Data:
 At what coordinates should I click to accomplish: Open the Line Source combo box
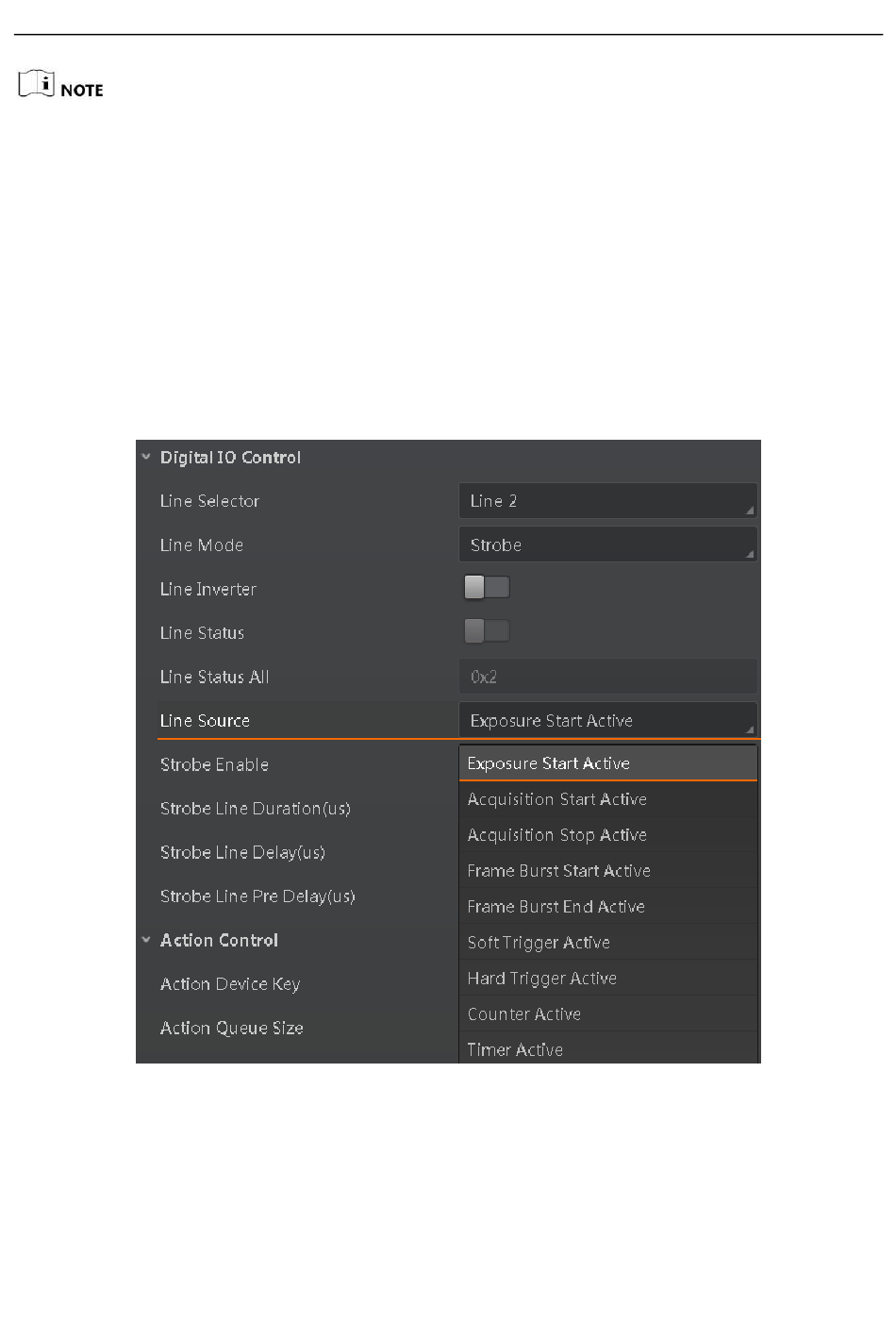(x=607, y=720)
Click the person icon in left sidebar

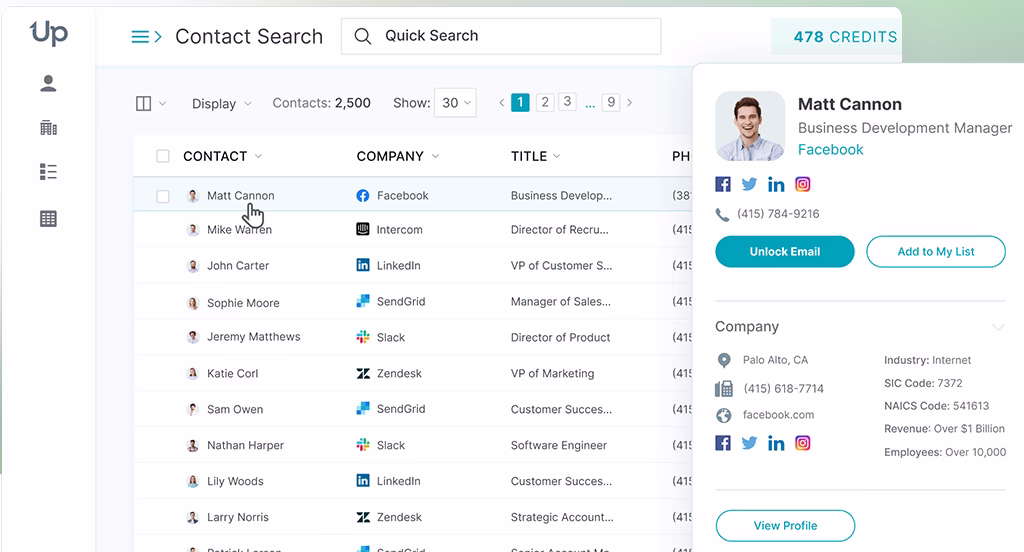coord(48,84)
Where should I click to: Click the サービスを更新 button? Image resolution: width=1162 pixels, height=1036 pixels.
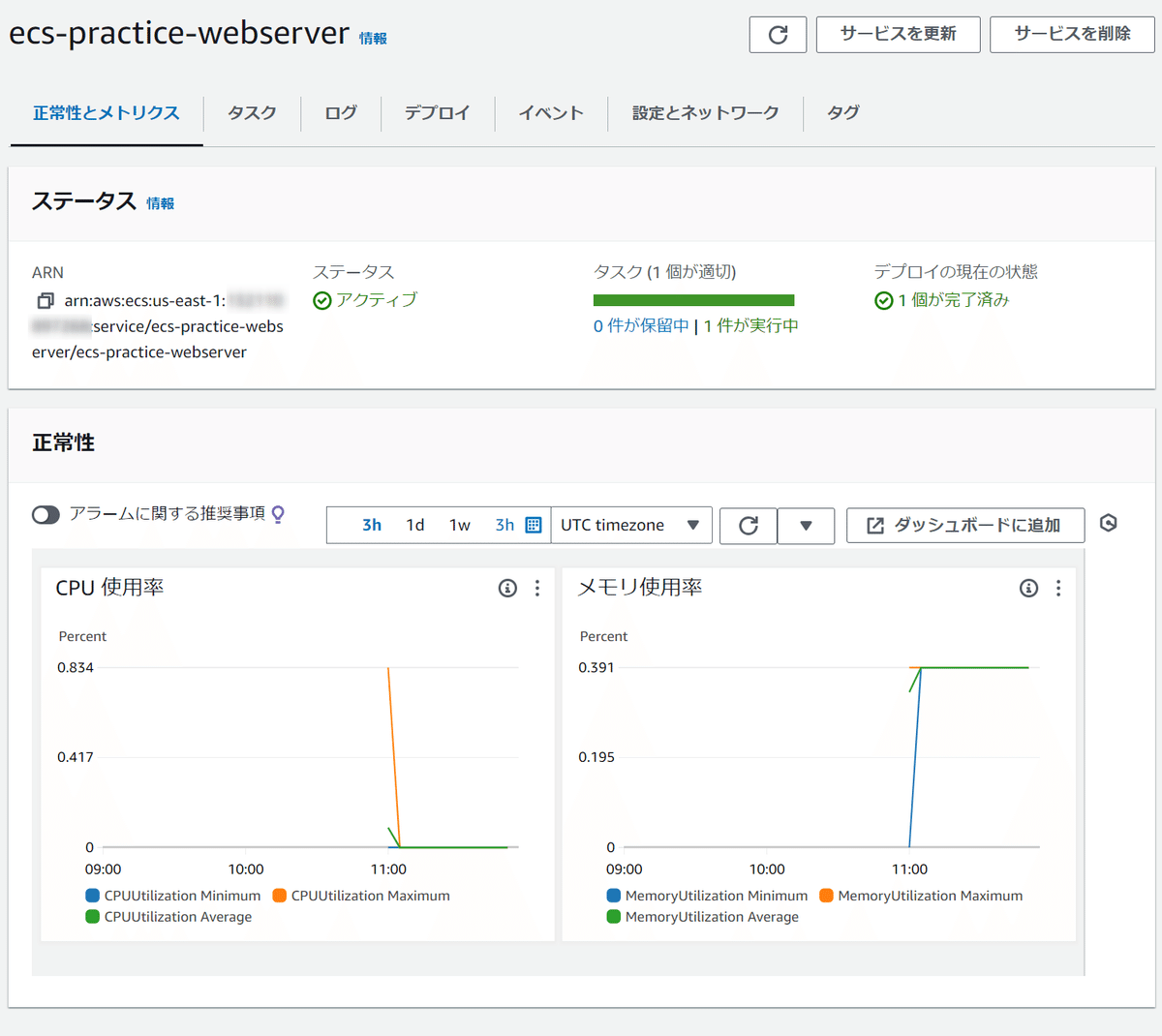[898, 34]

Exercise description: Nothing but the listing, copied exactly and stripped of its images, should appear in the response.

Written reply:
 At what coordinates should I click to accomplish: Open the Line Source combo box
(x=607, y=720)
Click the person icon in left sidebar

coord(48,84)
Where should I click to: Click the サービスを更新 button? Image resolution: width=1162 pixels, height=1036 pixels.
[898, 34]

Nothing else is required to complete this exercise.